An artistic wall on Trade Street is drawing scrutiny from the city as the scene of problems ranging from fights to drinking and drug use.
But city officials said a report going around on social media that the city has decided to take down the wall is simply not true.
People in the arts community are pointing out that the wall is the creation of “Mr. Imagination,” otherwise known as Gregory Warmack, who came from Chicago to Winston-Salem in 1999 and adorned a plain 55-foot concrete taxi stand with hundreds of objects donated by people from all over the city.
The wall stands against the sidewalk on the east side of Trade Street just south of the Campbell Transportation Center. From a distance, you notice the hubcaps and other glittering pieces of metal. The piece is called the Memory Wall of Peace and Love.
“I get calls about people feeling uncomfortable when they walk by,” said Jason Thiel, the president of the Downtown Winston-Salem Partnership, noting that the wall is a hangout. “We have had fights break out there. There are a lot of loud arguments.”
Assistant City Manager Damon Dequenne met recently with the Public Art Commission of Winston-Salem and Forsyth County to talk about problems that have been reported at the wall and alleyway nearby.
After that meeting, Dequenne said, the word got out on social media — incorrectly — that the city was determined to take down the wall, provoking some consternation among art lovers.
“The wall is in disrepair,” Dequenne said. “It has been vandalized. I was passing along concerns that we were sent to the Public Arts Commission to work together to solve the problem. What I’m hopeful of is that someone will have an idea about how we can preserve it.”
Sgt. Kevin Bowers of the city’s downtown patrol said that while he has even heard of sex and prostitution taking place at the wall or nearby, he couldn’t confirm that.
“Panhandling is a bad problem over in that area as well,” Bowers said. “Folks ask for money, and the money is used to buy alcohol, and at times that leads to fights and public urination and that kind of stuff.”
Bowers said that because sections of the artwork have been broken off over the years, they could pose a cutting hazard for anyone not careful.
Harry Knabb, who sits on the Public Arts Commission, said when he heard Dequenne ask for ideas at the meeting, he suggested perhaps cutting the piece into segments and installing them at various places around town. Knabb is chairman of the the group Art for Art’s Sake.
“I was trying to think about solutions, then one of our board members sent me a Wikipedia thing about who this artist is,” Knabb said. “This guy is world-renowned. He has stuff at the Smithsonian, Europe, all over the place.”
Warmack was 64 when he died in 2012. A story in the Winston-Salem Journal reported that he built the Memory Wall in the summer of 1999 during a residency at the Southeastern Center for Contemporary Art.
With assistants and volunteers, he spent several weeks on the wall, incorporating items that included toy action figures, jewelry, pottery, name plates from automobiles and too many other individual items to list.
A ninth-grade dropout, Warmack had no formal art training, but painted rocks and made things out of broken and castoff jewelry.
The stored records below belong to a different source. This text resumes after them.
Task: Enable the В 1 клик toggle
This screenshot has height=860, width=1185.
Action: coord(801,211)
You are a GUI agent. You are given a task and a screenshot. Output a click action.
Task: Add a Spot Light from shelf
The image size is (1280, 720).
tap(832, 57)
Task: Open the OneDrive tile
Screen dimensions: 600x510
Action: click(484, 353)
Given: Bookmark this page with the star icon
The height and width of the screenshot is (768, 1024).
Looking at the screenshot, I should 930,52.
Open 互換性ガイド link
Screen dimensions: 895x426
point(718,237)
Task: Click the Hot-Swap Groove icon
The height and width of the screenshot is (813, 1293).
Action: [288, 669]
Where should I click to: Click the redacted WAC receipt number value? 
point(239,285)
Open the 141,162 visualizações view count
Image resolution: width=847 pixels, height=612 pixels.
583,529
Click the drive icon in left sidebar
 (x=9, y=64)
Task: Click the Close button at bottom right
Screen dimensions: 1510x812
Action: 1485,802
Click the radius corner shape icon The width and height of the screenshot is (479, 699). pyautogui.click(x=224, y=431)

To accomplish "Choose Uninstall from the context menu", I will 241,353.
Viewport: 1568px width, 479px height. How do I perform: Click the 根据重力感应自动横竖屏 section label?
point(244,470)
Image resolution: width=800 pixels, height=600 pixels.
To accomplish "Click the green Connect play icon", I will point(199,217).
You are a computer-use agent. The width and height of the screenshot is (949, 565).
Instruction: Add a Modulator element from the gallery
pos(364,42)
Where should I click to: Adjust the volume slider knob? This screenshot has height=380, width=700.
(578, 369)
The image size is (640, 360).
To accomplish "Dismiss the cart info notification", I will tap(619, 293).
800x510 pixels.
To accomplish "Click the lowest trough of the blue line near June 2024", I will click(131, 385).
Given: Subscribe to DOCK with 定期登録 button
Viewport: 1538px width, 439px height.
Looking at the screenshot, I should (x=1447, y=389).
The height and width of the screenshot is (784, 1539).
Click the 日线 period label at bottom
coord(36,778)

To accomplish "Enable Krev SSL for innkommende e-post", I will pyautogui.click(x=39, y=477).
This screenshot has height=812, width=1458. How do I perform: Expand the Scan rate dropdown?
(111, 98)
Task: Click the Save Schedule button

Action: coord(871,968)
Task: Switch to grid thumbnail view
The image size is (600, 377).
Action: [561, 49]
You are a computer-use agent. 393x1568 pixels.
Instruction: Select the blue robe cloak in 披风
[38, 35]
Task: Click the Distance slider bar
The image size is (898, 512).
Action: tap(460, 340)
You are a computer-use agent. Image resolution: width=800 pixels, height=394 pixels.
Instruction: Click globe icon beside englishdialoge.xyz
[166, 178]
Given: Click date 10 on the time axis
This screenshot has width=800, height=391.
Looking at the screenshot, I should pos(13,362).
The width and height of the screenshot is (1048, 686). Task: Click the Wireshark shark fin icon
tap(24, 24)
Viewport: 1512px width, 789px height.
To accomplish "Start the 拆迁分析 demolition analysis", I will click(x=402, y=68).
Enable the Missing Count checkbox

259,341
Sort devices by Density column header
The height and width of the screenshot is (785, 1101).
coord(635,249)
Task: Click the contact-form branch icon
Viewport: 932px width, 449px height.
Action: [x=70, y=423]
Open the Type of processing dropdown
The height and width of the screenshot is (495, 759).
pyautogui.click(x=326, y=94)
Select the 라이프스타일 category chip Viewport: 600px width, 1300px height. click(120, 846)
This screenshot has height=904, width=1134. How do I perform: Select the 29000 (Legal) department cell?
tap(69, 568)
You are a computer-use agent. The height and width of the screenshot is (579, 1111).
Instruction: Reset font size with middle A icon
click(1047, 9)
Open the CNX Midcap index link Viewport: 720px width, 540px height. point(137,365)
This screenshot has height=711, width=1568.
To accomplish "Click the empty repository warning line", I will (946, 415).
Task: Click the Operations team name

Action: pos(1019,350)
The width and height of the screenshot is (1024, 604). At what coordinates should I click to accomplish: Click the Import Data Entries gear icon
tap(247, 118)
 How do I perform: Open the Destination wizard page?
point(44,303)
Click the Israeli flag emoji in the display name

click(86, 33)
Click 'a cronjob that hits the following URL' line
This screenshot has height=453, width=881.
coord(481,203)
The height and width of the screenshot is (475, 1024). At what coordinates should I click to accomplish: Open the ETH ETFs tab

As an adult, he adopted the Mr. Imagination name and made art from industrial sandstone, bottle caps and found objects. He was discovered as an artist and had his first formal exhibition in the 1980s.
Knabb said he thinks the city should find a way to deal with any troublemakers at the wall.
“We should stand firm and make them go somewhere else,” he said. “Take a bench away, put in better lighting. Some people say it is not safe. Make it safe.”